I proposed this open problem for the next polymath project. Now I will consider some its special simple cases.

First, it is quite obvious that every strong partitioning is a weak partitioning.

If (finite) meets of our lattice are distributive over arbitrary joins (or, equivalently, our lattice is brouwerian) then the reverse implication holds, that is a weak partitioning is a strong partitioning.

Proof: Let $latex S$ is a weak partitioning, let $latex A,B\in\mathscr{P}\mathfrak{A}$ and $latex A\cap B=0$. Then

$latex \bigcup^{\mathfrak{A}} A \cap^{\mathfrak{A}} \bigcup^{\mathfrak{A}} B =\bigcup^{\mathfrak{A}} \left\{ \left(\bigcup^{\mathfrak{A}} A \right) \cap^{\mathfrak{A}} Y | Y \in B \right\} \subseteq\bigcup^{\mathfrak{A}} \left\{ \bigcup^{\mathfrak{A}} (S \setminus Y) \cap^{\mathfrak{A}} Y | Y \in B \right\} =\bigcup^{\mathfrak{A}} \left\{ 0 \right\} = 0$
It was taken into account that $latex S\setminus Y\supseteq A$.

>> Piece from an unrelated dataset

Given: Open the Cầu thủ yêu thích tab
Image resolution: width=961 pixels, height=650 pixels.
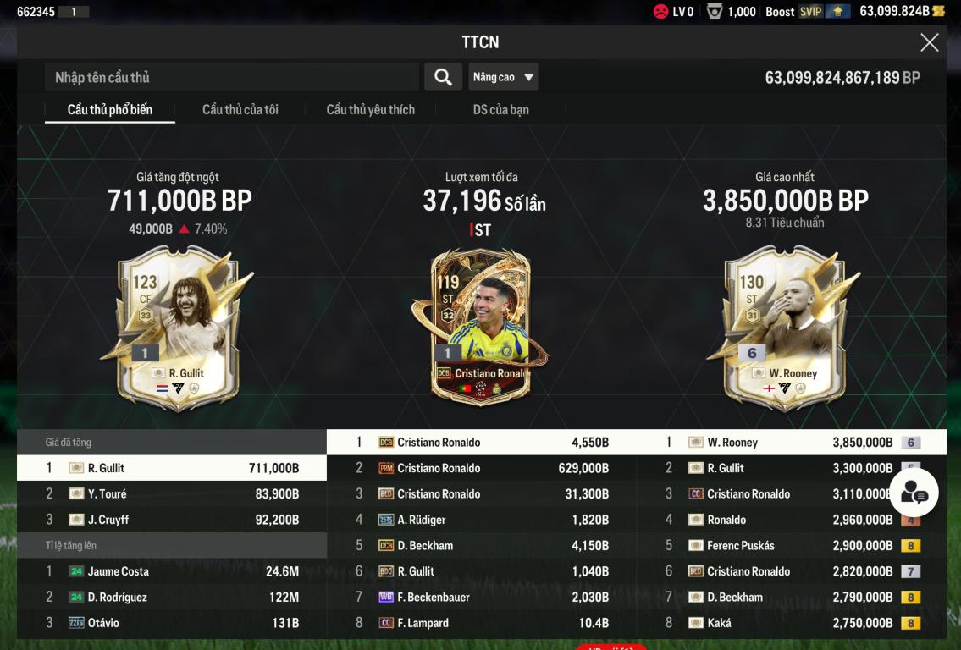Looking at the screenshot, I should tap(370, 110).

So $latex S$ is a strong partitioning. QED

This does not solve the problem for me, because I want to prove it for the cases when our complete lattice is not brouwerian but is dual that is co-brouwerian. Co-brouwerian lattices appear as lattices of filter objects in my manuscript about filters and as lattices of funcoids in my texts about funcoids and reloids; it is simple to prove that for infinite set it is not brouwerian.

Further: it is trivial that every finite distributive lattice is brouwerian. From this follows that weak and strong partitioning coincide for finite distributive lattices.

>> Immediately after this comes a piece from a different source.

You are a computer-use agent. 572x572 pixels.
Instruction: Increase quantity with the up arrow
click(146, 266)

A natural question to ask: Are there non-distributive finite lattices for which weak and strong partitioning do not coincide?

Solving this question (what I have not yet attempted) would involve some combinatorics. If that shall go complex we may use a computer experiment enumerating many lattices. But I hope that the solution to this tiny question is simpler.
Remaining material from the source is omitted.